Au-delà de ses atouts, la production massive d’hydrogène vert soulève de nombreuses questions, tant d’un point de vue écologique qu’économique. L’Institut national des sciences appliquées de l’Université de Toulouse estime que si le Maroc aspirait à produire 4% de la demande mondiale en hydrogène, il devrait multiplier par 4 sa consommation actuelle d’électricité et, par conséquent, étendre considérablement ses infrastructures, estimant que pour cela il faudrait couvrir environ 2 000 km2 de désert avec des panneaux solaires.
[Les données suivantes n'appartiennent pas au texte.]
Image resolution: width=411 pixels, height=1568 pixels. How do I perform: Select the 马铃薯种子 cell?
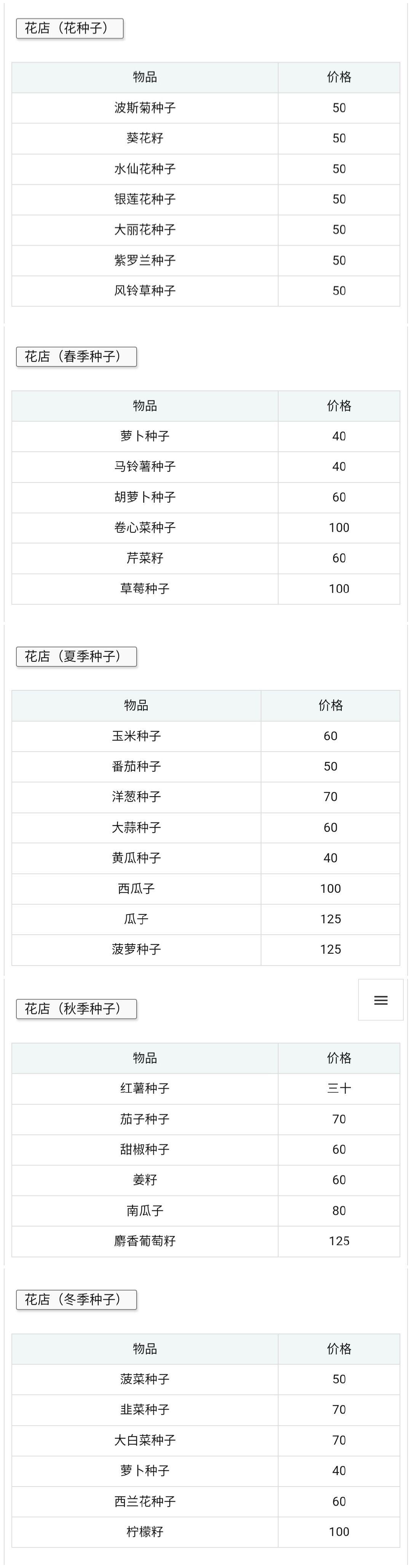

Les pouvoirs publics considèrent que le développement local de la production d’hydrogène vert est appelé à renforcer l’industrialisation marocaine, formant une nouvelle filière capable de créer de la richesse et des emplois, que ce soit par le démarrage de l’ammoniac, des biocarburants ou des piles à combustible. L’expérience dans la production d’énergie à partir de sources solaires est très présente, ce qui a généré des pertes de plusieurs millions de dollars pour les caisses publiques, MASEN vendant l’énergie à un coût bien inférieur à la production, présentant un déficit annuel de plus de 75 millions d’euros. A cette occasion, l’objectif est de minimiser les risques de l’État et, pour cela, l’implication du secteur privé semble clé. L’AMHYD mène une mission d’identification d’investisseurs et de clients potentiels.